-------- Data provided

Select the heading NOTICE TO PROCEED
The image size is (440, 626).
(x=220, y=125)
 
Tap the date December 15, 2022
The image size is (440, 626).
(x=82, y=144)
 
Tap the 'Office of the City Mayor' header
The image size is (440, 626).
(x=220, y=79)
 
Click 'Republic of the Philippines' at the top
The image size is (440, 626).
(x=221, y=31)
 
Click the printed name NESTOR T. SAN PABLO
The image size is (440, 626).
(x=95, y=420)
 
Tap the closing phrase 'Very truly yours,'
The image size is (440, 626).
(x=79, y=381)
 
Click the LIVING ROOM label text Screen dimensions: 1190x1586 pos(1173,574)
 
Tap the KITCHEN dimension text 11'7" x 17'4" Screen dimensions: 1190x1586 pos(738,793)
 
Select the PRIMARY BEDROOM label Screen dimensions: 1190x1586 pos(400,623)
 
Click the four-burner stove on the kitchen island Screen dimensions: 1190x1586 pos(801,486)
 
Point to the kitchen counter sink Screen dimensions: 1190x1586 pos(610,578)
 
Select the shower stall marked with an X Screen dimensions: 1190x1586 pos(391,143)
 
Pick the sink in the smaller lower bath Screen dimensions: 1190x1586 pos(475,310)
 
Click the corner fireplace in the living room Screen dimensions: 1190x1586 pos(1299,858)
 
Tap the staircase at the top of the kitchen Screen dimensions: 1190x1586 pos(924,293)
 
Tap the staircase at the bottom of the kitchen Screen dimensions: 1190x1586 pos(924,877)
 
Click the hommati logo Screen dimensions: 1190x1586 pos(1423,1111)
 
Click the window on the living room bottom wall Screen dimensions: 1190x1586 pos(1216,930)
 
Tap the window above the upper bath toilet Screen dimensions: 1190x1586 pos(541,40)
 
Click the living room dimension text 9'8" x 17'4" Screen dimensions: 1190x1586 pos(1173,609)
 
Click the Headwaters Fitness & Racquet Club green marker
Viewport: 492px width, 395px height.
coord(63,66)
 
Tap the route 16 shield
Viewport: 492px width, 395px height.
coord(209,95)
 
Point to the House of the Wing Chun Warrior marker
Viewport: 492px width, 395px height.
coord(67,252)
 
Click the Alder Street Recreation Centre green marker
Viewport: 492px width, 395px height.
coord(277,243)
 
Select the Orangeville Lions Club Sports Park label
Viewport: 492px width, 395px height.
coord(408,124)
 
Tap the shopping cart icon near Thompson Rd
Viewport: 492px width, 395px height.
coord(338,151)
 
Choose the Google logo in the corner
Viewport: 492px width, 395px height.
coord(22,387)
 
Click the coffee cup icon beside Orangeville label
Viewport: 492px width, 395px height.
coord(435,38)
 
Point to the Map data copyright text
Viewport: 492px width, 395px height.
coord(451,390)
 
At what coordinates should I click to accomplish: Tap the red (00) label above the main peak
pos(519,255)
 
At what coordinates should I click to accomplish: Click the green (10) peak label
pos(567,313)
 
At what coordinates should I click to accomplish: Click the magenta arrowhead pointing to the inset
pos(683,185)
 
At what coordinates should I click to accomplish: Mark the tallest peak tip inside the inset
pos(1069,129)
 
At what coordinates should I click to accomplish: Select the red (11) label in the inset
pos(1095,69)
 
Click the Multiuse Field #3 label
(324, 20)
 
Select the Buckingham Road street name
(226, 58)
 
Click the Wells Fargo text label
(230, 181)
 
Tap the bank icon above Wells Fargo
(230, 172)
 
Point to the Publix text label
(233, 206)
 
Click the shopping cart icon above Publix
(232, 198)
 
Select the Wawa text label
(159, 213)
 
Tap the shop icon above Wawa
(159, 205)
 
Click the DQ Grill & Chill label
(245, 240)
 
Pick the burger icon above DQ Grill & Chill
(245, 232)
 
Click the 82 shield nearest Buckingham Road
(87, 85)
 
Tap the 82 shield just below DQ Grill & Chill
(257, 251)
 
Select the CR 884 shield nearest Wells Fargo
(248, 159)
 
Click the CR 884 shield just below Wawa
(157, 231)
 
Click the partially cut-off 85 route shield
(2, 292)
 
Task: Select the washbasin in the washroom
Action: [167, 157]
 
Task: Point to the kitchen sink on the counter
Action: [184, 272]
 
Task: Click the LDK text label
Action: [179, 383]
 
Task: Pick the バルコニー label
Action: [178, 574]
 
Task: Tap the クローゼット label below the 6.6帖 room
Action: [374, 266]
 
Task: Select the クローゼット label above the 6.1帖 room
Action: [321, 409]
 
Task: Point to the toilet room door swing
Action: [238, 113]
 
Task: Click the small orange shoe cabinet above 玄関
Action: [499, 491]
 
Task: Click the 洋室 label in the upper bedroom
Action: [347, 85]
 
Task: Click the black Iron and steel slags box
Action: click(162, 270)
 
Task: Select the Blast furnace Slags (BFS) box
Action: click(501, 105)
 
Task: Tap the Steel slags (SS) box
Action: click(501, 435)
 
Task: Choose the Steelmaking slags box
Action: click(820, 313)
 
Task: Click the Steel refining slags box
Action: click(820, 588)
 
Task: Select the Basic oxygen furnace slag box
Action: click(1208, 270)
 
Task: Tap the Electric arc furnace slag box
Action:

----------------

Problem to solve:
Collect every line of the records above that contains the string "Road", matching case exactly, and copy each line in full.

Problem solution:
Select the Buckingham Road street name
Click the 82 shield nearest Buckingham Road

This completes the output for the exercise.